“Un jour de grève en 14 ans”: l’Autriche possède-t-elle le secret du dialogue social ?
Loin des grèves qui se multiplient en Europe, le cheminot autrichien Martin Hofmann est fidèle à son poste: au pays du dialogue social, il a déjà reçu d’enviables augmentations de salaire.
“En quatorze ans de carrière, j’ai débrayé en tout et pour tout un jour et deux heures”, sourit cet employé de la compagnie de chemins de fer ÖBB, tout en contrôlant les voyageurs. Âgé de 35 ans, haute stature et yeux clairs, il a obtenu début décembre une hausse significative de salaire et tandis que les prix flambent. Il “s’estime heureux” avec cet accord trouvé avant que “les choses ne s’enveniment vraiment”. A la gare de Praterstern qui dessert la célèbre grande roue devenue le symbole de Vienne, il est rarissime que les usagers restent à quai. Dans ce pays prospère de 9 millions d’habitants, en plein emploi, patrons comme travailleurs ont la volonté de résoudre les conflits par la désescalade en amont.
“D’égal à égal”
Olivia Janisch, syndicaliste de 46 ans qui a négocié les récentes hausses de rémunération, salue “un modèle” observé et envié à l’étranger, au moment où la France se prépare à une journée de grève massive. Ici, les retraites ne sont pas un sujet et quand il y a des revendications, “on parle d’égal à égal” avec le patronat, dit-elle au siège de l’organisation Vida qui donne directement sur le Danube. Ici, pas de lutte entre chapelles: une seule structure réunit tous les employés des transports. Elle négocie pour les cols blancs comme pour les cols bleus et revendique plus de 80% d’encartés. Publics ou privés, tous les acteurs ont l’obligation d’appliquer l’augmentation, et ce dans chaque secteur d’activité. Car les discussions se font par branche et non pas dans les entreprises. Aucun employeur n’y échappe: l’adhésion à la Chambre de commerce est obligatoire et les conditions de travail de 98% des salariés sont définies par une convention collective régulièrement mise à jour. Une proportion bien supérieure à ce qu’on observe dans l’Allemagne voisine (55%) ou aux États-Unis (12%), remarque la sociologue Susanne Pernicka, spécialiste du sujet.
“Faire bloc”
“C’est un système qui intègre les plus faibles et qui demeure extrêmement stable en comparaison internationale”, explique cette experte de l’université de Linz, évoquant par exemple le faible nombre de travailleurs pauvres.

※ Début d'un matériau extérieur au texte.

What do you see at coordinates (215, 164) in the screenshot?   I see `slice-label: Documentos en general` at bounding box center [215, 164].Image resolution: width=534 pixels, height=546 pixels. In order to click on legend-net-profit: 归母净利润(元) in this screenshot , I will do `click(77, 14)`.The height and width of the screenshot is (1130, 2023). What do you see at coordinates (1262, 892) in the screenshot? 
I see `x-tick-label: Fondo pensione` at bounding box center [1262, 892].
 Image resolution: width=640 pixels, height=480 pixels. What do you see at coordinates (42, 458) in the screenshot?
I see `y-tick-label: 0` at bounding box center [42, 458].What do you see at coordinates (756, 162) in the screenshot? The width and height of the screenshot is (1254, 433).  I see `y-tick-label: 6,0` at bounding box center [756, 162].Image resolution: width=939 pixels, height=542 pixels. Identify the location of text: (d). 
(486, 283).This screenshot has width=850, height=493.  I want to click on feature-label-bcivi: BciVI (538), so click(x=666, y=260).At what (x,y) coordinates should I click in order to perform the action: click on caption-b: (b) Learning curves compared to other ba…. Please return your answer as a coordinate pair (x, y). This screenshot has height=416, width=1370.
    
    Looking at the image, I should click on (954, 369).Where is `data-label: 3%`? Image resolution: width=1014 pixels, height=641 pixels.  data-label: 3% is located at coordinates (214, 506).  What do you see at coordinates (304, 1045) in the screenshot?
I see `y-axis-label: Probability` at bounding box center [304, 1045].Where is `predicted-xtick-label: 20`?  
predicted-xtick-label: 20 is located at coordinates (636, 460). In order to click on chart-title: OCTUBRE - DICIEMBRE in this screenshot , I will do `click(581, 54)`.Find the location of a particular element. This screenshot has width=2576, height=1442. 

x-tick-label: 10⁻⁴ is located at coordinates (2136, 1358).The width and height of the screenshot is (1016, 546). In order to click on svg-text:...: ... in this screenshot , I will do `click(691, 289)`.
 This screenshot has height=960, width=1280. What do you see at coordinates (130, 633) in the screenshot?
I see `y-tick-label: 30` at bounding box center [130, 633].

Le modèle est né après 1945. “L’entre-deux-guerres a été très conflictuel et les conséquences dévastatrices du nazisme”, dans un territoire annexé par Adolf Hitler, “ont amené l’État, les salariés et les employeurs à trouver un moyen de relancer l’économie et garantir la paix sociale”, détaille Mme Pernicka. Le succès autrichien a été favorisé selon elle par “la petite taille” du pays.
Economie ouverte coincée entre Est et Ouest, il lui fallait dépasser les clivages et “faire bloc face aux défis” venus de l’extérieur. Même si la cohésion se craquelle parfois aujourd’hui sous les assauts de la mondialisation, les patrons jouent le jeu et la plupart y trouvent leur compte. “Les délégués du personnel vont m’adorer et je vais me faire gronder par la compta”, avait ironisé le négociateur côté employeurs Thomas Scheiber, cité par la presse. Mais lui aussi a obtenu une concession de taille: la charge est répartie sur les deux prochaines années, ce qu’avait catégoriquement refusé la partie adverse au premier tour de table.
Ce consensus “permet d’équilibrer les intérêts” pour Olivia Janisch, qui montre les dents et utilise la grève “en dernier recours”, pour envoyer un “signal clair” sur la détermination des troupes. Entre 2010 et 2020, la Confédération européenne des syndicats a recensé 22 jours non travaillés pour 1.000 salariés en Autriche contre… 1.170 en France.